A block of data:
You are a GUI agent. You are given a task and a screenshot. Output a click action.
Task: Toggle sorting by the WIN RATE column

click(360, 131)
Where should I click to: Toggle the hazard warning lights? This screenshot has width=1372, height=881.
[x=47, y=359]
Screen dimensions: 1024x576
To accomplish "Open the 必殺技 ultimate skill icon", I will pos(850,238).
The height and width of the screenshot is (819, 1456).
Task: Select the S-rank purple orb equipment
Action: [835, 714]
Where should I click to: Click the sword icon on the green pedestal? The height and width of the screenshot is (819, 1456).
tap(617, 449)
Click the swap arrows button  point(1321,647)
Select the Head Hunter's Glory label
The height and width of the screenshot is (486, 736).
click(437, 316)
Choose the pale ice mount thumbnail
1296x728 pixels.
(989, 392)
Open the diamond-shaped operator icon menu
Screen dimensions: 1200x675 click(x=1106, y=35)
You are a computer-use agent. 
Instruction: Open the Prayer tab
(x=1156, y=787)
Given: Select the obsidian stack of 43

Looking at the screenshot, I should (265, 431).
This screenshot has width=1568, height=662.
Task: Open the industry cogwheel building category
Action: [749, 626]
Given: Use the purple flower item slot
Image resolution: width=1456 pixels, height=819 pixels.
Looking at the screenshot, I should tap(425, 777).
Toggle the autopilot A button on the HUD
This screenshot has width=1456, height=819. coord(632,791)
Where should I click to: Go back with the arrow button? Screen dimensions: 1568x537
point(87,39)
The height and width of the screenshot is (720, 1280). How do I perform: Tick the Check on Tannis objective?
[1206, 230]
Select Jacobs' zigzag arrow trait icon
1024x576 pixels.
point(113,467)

→ **What is asked**: Rewrite all the items above, putting "Which spot should I tap to" wherever "Where should I click to" occurs and leaving everything else unchanged.

→ **Exercise solution**:
You are a GUI agent. You are given a task and a screenshot. Output a click action.
Task: Toggle sorting by the WIN RATE column

click(360, 131)
Which spot should I tap to: Toggle the hazard warning lights? This screenshot has width=1372, height=881.
[x=47, y=359]
Screen dimensions: 1024x576
To accomplish "Open the 必殺技 ultimate skill icon", I will pos(850,238).
The height and width of the screenshot is (819, 1456).
Task: Select the S-rank purple orb equipment
Action: [835, 714]
Which spot should I tap to: Click the sword icon on the green pedestal? The height and width of the screenshot is (819, 1456).
tap(617, 449)
Click the swap arrows button  point(1321,647)
Select the Head Hunter's Glory label
The height and width of the screenshot is (486, 736).
click(437, 316)
Choose the pale ice mount thumbnail
1296x728 pixels.
(989, 392)
Open the diamond-shaped operator icon menu
Screen dimensions: 1200x675 click(x=1106, y=35)
You are a computer-use agent. 
Instruction: Open the Prayer tab
(x=1156, y=787)
Given: Select the obsidian stack of 43

Looking at the screenshot, I should (265, 431).
This screenshot has width=1568, height=662.
Task: Open the industry cogwheel building category
Action: [749, 626]
Given: Use the purple flower item slot
Image resolution: width=1456 pixels, height=819 pixels.
Looking at the screenshot, I should tap(425, 777).
Toggle the autopilot A button on the HUD
This screenshot has width=1456, height=819. coord(632,791)
Which spot should I tap to: Go back with the arrow button? Screen dimensions: 1568x537
point(87,39)
The height and width of the screenshot is (720, 1280). How do I perform: Tick the Check on Tannis objective?
[1206, 230]
Select Jacobs' zigzag arrow trait icon
1024x576 pixels.
point(113,467)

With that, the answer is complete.